═════ RECORD SET ═════
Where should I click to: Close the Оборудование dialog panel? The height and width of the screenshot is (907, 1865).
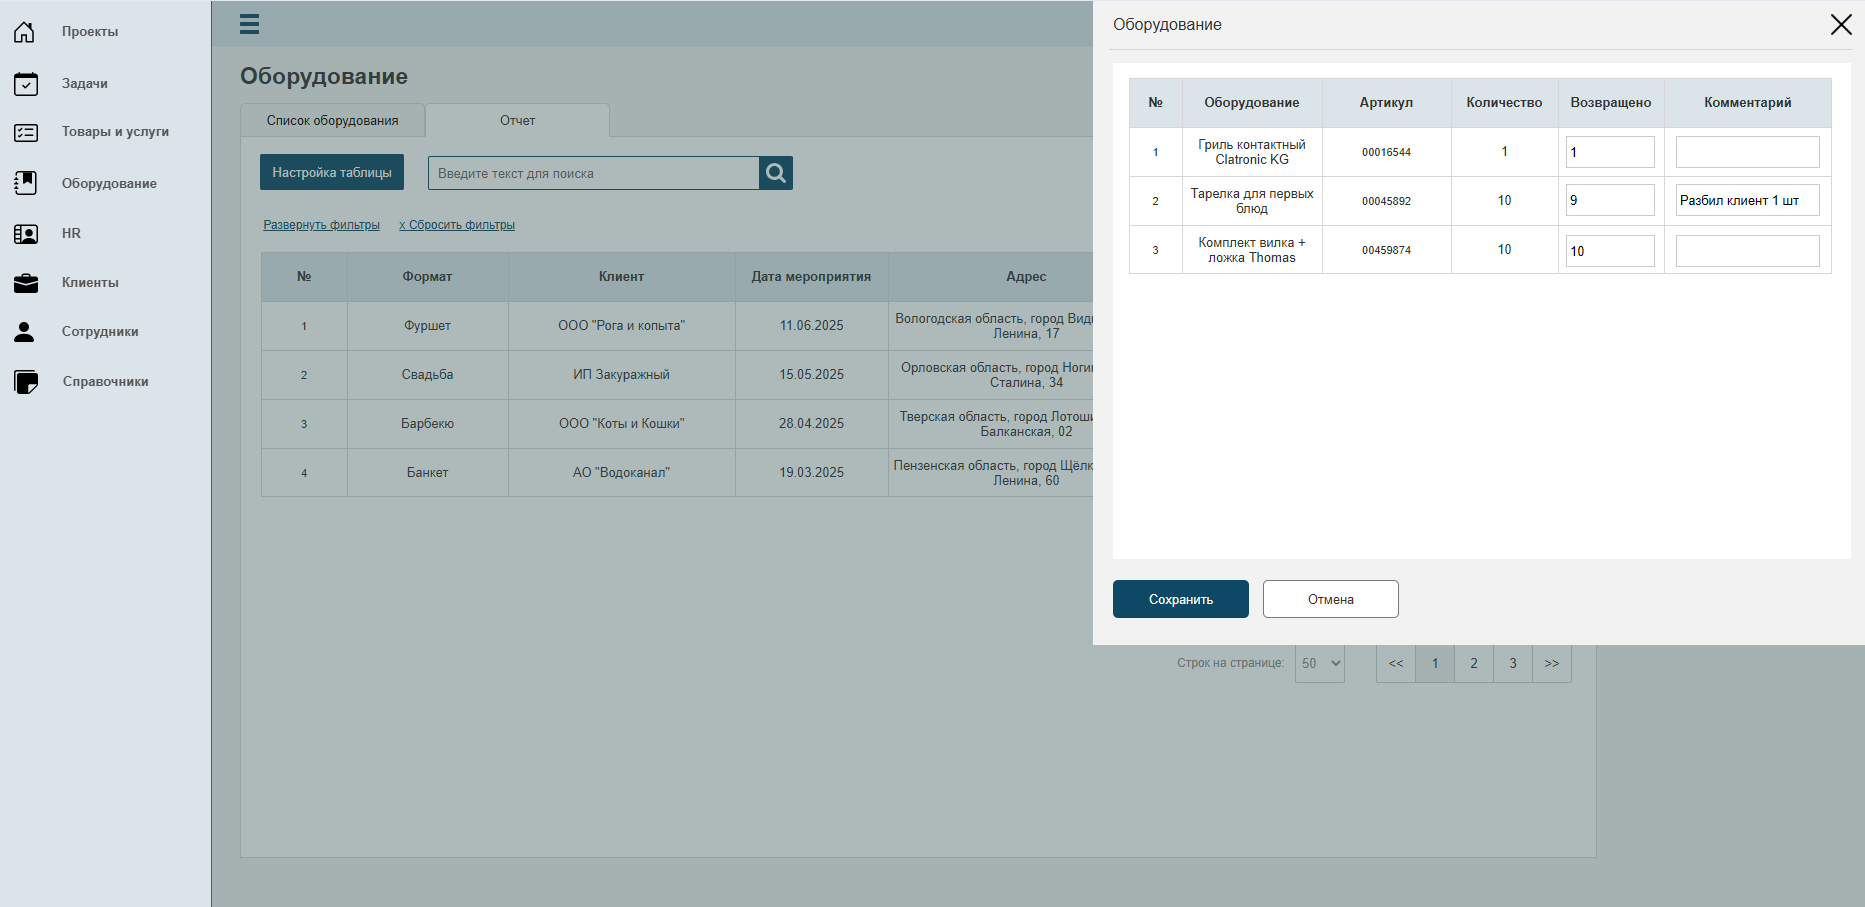click(x=1841, y=24)
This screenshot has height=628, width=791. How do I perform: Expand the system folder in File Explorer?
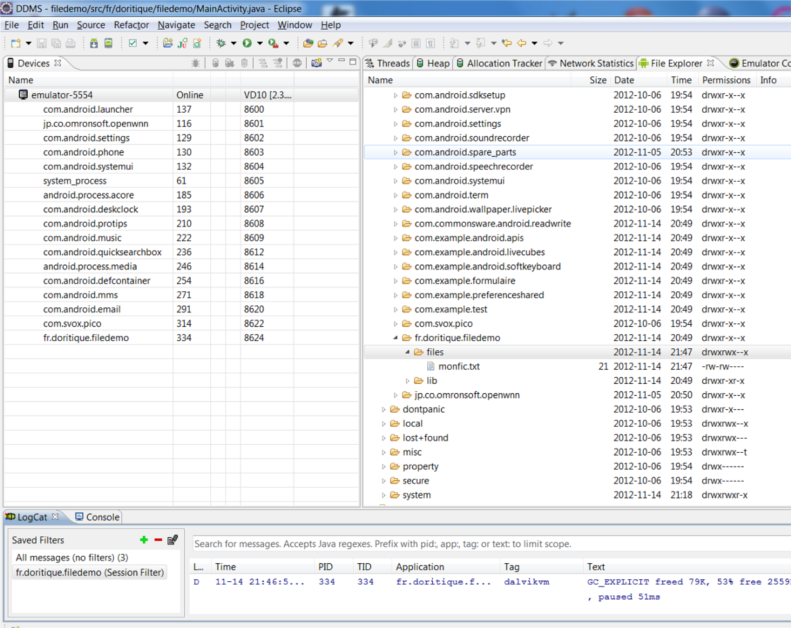pyautogui.click(x=383, y=495)
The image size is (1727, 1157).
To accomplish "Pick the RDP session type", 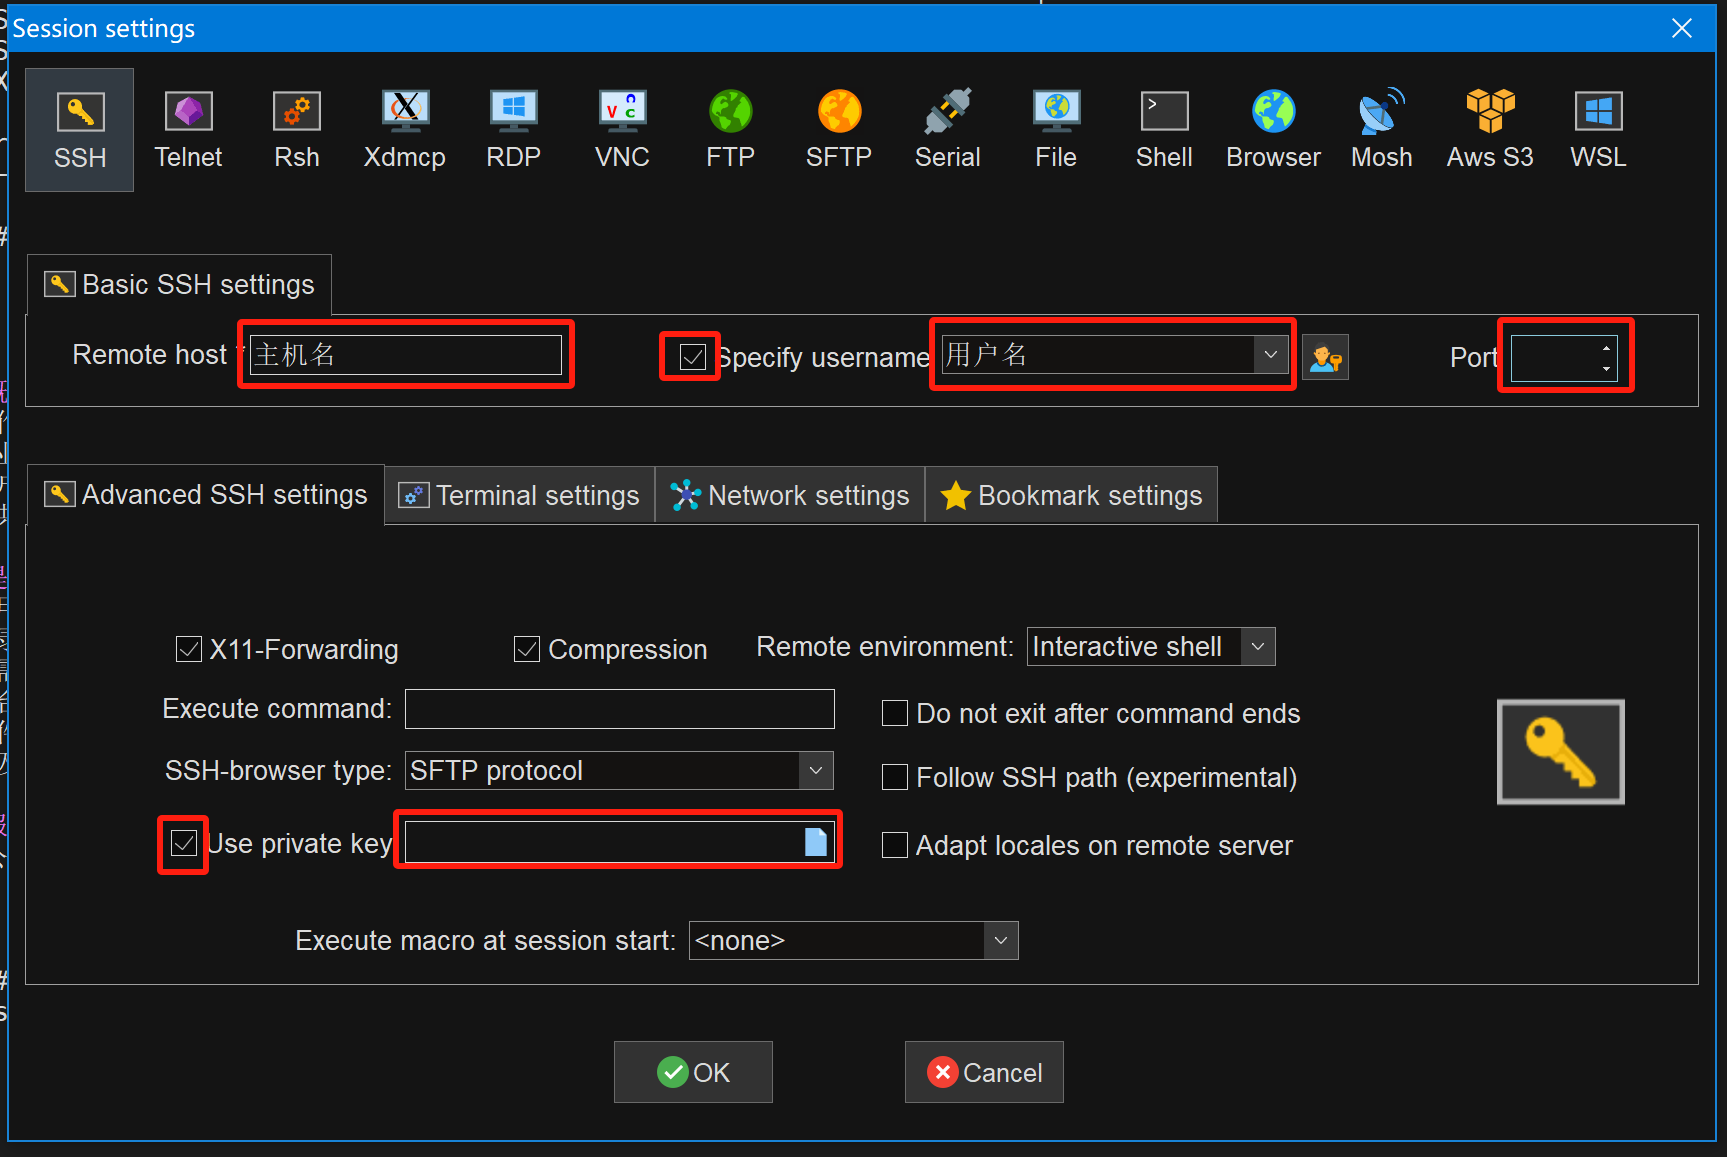I will [513, 129].
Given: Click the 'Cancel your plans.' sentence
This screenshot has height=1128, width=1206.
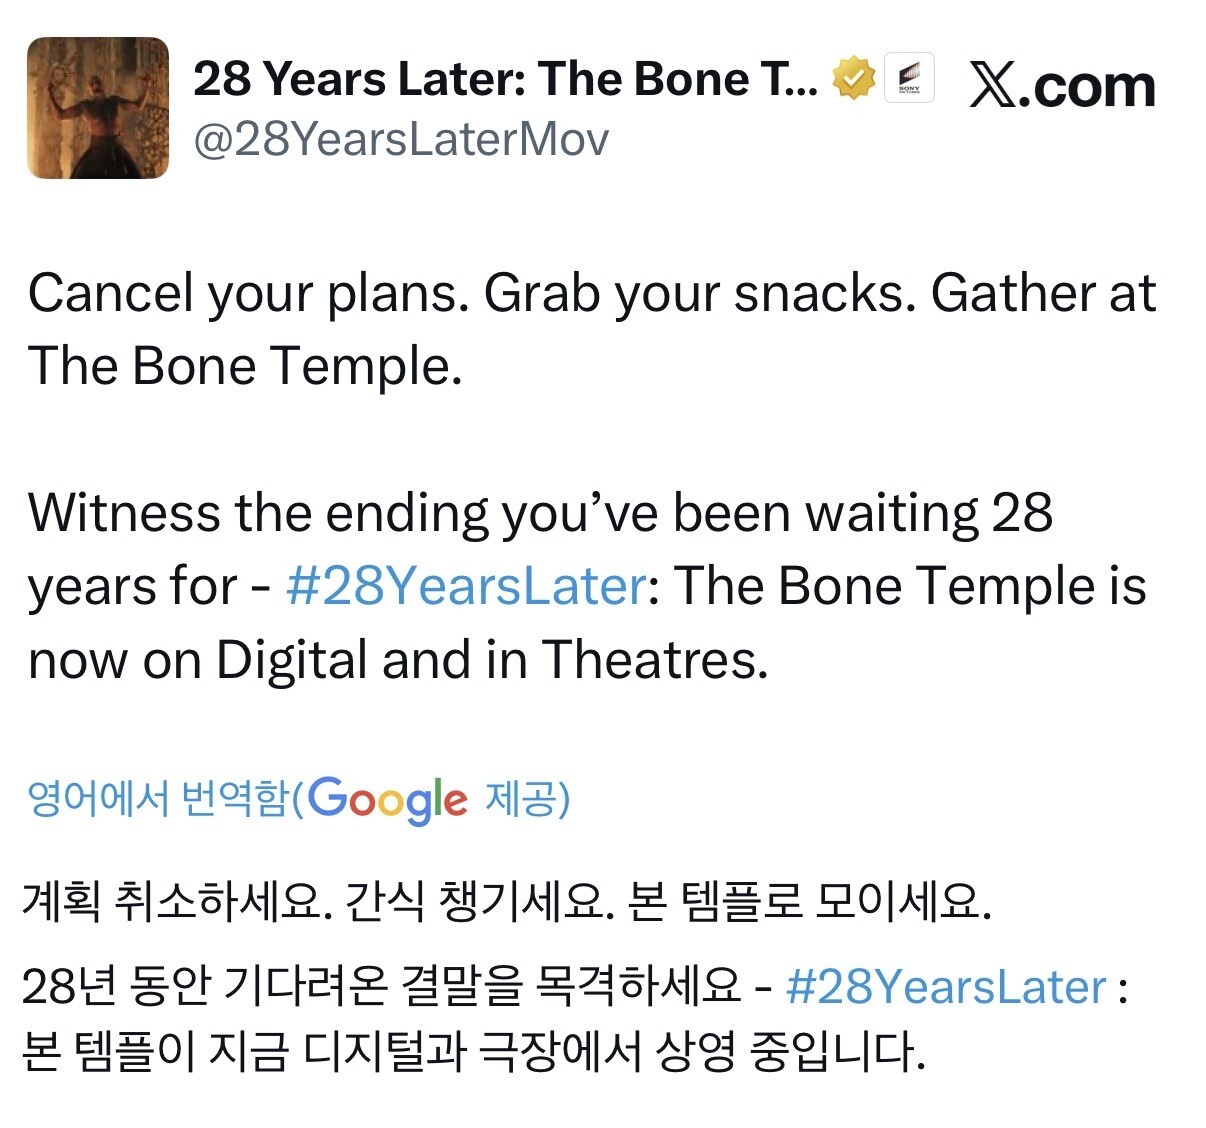Looking at the screenshot, I should pyautogui.click(x=250, y=294).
═════
• THE TASK
Repeat word for word the lines from the one containing "Given: Click the" through the end of the entries, leaving the pictures out of your answer.

• EXERCISE OUTPUT
Given: Click the 'Cancel your plans.' sentence
This screenshot has height=1128, width=1206.
Looking at the screenshot, I should pyautogui.click(x=250, y=294).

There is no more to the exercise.